Aim of the exercise - Return the opening lines of the material, word for word. End with the line that contains "Alle akzeptieren (1230, 1347)".

Entries supplied -
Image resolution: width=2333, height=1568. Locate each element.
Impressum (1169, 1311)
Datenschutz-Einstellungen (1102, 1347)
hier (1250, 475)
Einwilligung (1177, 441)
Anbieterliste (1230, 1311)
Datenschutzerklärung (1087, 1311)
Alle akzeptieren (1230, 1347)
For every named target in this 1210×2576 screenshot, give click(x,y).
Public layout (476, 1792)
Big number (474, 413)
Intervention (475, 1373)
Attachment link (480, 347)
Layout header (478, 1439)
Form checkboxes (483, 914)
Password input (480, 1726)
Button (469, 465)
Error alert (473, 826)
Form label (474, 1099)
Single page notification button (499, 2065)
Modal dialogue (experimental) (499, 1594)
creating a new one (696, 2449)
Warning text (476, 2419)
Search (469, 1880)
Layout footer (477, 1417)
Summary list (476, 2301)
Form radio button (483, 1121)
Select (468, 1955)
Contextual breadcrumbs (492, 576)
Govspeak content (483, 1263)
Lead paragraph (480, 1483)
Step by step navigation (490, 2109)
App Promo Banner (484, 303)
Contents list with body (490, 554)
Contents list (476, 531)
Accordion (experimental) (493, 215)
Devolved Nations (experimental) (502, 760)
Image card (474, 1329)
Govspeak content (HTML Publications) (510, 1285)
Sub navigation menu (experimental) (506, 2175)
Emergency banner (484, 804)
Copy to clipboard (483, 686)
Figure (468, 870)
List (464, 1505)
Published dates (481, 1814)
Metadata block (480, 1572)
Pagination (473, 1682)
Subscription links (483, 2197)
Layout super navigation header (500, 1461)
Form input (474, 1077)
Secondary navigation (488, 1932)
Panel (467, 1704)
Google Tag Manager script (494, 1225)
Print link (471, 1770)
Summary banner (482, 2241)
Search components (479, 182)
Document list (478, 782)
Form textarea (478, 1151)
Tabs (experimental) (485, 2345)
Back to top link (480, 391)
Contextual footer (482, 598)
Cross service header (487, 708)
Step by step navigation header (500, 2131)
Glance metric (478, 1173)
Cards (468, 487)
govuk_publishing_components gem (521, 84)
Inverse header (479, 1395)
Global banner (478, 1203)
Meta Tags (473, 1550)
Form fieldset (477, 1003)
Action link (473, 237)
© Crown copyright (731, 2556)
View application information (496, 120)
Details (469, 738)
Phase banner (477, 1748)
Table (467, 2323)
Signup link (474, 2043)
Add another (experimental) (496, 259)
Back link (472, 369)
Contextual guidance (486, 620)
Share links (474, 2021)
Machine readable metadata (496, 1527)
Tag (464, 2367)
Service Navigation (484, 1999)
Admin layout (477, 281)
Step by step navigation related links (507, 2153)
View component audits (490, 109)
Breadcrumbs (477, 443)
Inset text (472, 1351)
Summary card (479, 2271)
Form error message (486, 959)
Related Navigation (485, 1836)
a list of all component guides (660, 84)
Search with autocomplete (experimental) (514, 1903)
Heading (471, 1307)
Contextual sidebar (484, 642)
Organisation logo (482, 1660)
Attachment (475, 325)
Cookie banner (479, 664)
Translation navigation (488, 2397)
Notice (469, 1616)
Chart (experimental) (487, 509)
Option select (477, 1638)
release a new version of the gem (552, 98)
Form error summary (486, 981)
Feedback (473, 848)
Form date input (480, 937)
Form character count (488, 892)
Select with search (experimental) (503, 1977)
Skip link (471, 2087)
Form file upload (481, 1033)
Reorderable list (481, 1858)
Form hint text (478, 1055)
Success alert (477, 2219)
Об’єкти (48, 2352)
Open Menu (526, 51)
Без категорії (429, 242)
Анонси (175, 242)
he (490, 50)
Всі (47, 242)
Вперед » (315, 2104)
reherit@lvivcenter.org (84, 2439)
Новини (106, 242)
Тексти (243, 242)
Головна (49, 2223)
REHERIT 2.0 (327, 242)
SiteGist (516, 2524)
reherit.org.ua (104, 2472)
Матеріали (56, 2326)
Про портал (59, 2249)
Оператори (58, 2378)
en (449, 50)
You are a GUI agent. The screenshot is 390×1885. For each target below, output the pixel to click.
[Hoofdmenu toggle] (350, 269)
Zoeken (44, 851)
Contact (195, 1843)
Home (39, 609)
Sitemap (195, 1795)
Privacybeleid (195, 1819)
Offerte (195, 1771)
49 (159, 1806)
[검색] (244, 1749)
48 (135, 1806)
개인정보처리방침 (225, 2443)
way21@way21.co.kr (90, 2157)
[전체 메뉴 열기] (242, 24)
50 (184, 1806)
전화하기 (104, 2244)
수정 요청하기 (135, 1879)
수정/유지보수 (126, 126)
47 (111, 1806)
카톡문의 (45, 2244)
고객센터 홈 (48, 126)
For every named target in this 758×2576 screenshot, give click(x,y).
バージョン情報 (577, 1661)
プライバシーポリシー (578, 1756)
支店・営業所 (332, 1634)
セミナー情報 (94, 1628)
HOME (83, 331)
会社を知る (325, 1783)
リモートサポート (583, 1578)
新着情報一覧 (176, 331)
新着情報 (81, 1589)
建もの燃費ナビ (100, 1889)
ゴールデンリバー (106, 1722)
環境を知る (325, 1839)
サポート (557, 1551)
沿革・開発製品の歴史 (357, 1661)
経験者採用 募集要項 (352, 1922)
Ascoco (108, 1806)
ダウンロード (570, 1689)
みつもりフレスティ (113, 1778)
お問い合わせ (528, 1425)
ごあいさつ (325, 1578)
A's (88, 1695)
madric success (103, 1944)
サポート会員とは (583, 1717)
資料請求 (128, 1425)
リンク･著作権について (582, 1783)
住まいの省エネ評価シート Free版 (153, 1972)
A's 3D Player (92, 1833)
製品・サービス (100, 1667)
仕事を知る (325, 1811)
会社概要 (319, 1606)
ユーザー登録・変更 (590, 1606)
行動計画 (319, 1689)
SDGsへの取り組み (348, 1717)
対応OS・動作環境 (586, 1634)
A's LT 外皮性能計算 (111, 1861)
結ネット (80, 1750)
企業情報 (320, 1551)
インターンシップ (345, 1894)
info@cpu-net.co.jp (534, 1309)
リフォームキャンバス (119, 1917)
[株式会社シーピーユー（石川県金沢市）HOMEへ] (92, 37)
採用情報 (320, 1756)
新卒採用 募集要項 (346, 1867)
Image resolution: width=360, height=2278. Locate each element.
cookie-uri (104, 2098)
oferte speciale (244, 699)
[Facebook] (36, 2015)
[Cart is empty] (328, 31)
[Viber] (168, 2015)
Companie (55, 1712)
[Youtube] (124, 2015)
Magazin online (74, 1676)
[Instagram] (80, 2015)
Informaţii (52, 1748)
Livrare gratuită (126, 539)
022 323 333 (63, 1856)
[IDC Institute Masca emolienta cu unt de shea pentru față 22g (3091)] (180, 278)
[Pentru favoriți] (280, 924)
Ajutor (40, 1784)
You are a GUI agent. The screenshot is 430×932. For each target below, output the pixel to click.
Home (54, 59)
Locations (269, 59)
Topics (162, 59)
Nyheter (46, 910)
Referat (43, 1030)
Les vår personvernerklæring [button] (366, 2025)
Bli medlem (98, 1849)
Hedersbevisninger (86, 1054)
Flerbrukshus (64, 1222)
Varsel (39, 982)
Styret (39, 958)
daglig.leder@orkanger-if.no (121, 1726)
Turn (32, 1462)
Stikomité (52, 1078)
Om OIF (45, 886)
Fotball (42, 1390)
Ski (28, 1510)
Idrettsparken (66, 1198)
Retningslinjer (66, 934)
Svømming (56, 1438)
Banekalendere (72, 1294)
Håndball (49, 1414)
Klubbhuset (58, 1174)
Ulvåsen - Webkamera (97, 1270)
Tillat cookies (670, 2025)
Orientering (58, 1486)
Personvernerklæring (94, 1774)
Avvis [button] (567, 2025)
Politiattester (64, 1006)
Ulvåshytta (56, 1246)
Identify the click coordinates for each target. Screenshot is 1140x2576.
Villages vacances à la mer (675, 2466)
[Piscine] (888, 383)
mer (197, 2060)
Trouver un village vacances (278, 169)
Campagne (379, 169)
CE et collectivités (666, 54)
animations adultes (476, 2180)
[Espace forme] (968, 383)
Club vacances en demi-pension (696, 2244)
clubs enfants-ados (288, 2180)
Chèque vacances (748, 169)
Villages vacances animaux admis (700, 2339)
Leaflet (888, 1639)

The answer -
Image resolution: width=2333, height=1568. Locate each element.
Impressum (1169, 1311)
Datenschutz-Einstellungen (1102, 1347)
hier (1250, 475)
Einwilligung (1177, 441)
Anbieterliste (1230, 1311)
Datenschutzerklärung (1087, 1311)
Alle akzeptieren (1230, 1347)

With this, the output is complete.